Desde 1960, la Organización de Naciones Unidas reconoce a todos los pueblos el derecho a la libre determinación (Resolución 1514 (y 1541), en la que España, por cierto, se abstuvo de votar), derecho que también ratifican los Pactos Internacionales de Derechos Humanos (PIDCP, 1966, ratificados por España año y medio antes que la Constitución) y que, con el tiempo, ha adquirido carácter de erga omnes (“aplicación universal”) e, incluso, de ius cogens (“norma imperativa de derecho internacional general”).
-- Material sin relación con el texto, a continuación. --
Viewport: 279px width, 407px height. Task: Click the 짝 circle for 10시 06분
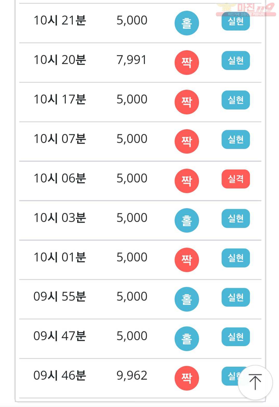(x=187, y=181)
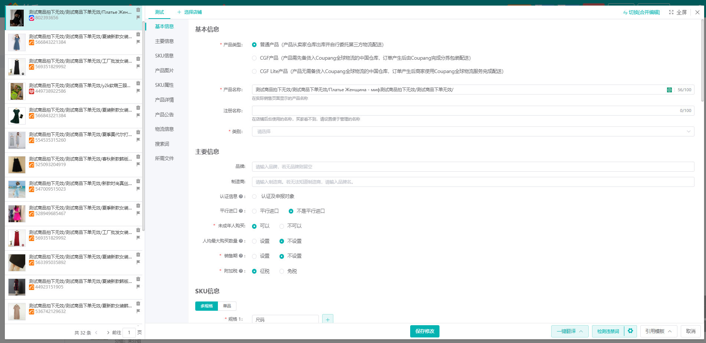Jump to the SKU信息 section in sidebar
This screenshot has width=706, height=343.
(164, 56)
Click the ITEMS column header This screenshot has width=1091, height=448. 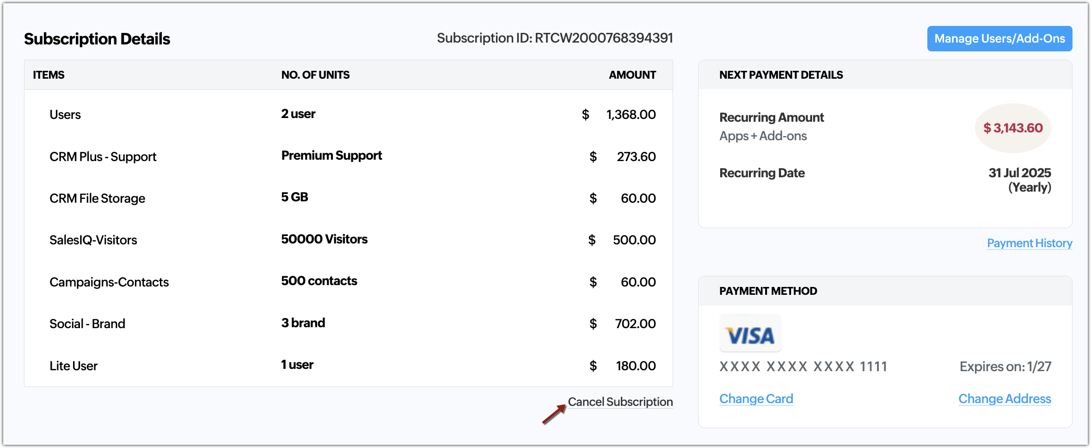click(x=49, y=75)
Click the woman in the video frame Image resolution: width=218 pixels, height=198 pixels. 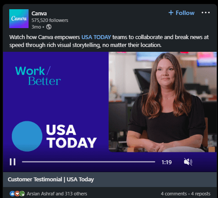pos(166,102)
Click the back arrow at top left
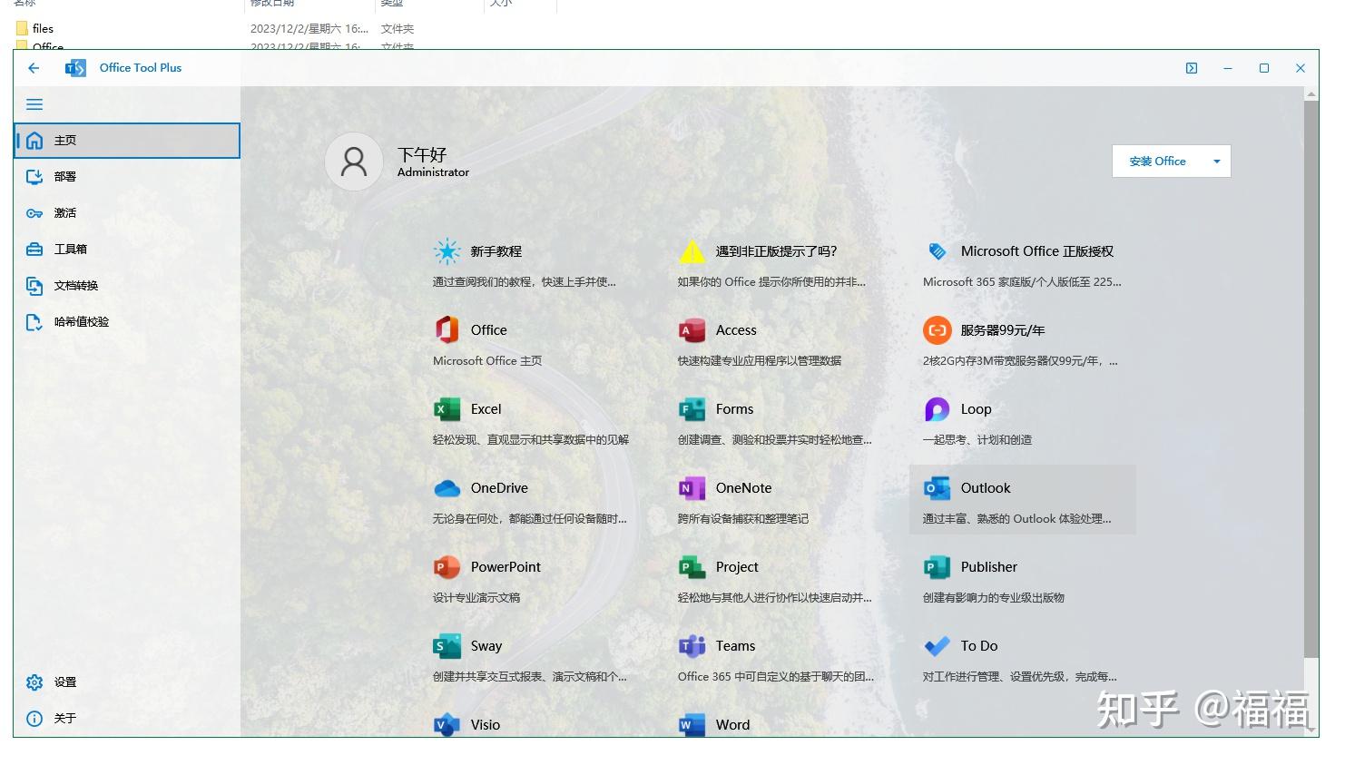The height and width of the screenshot is (765, 1345). 34,67
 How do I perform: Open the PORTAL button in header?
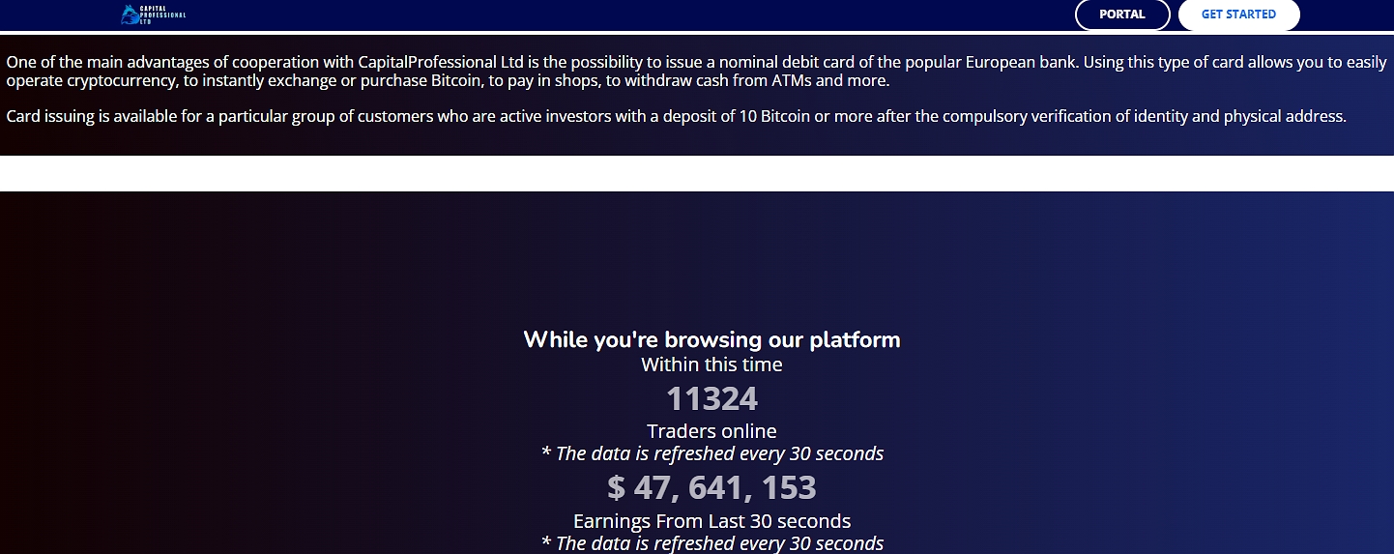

Por eso pienso que, desde el principio, la solución al problema hubiera sido –y sigue siendo ahora, por mucho que lo dificulten los intereses, los hechos y los ánimos– la celebración de un referéndum verdaderamente democrático: con censo, protección de datos, neutralidad institucional, observadores internacionales, garantías en el proceso y escrutinio, información veraz, serenidad y asuencia de acoso mediático. En dos palabras: un referéndum democrático. Ésa es la vía que el Derecho Internacional establece para el ejercicio del derecho de autodeterminación. Celebrar un referéndum y aceptar serenamente el resultado. Sólo así sabremos que la fuerza que nos une o nos separa es exclusivamente la de la convicción. Eso es lo democrático.
Y, si no se ha hecho –o si no llega a hacerse–, es por una única razón, digna de oprobio: porque su celebración no garantiza de antemano el resultado que desea ni una ni otra de las dos facciones, radicalizadas y cobardes, que alimentan desde hace años este peligroso juego.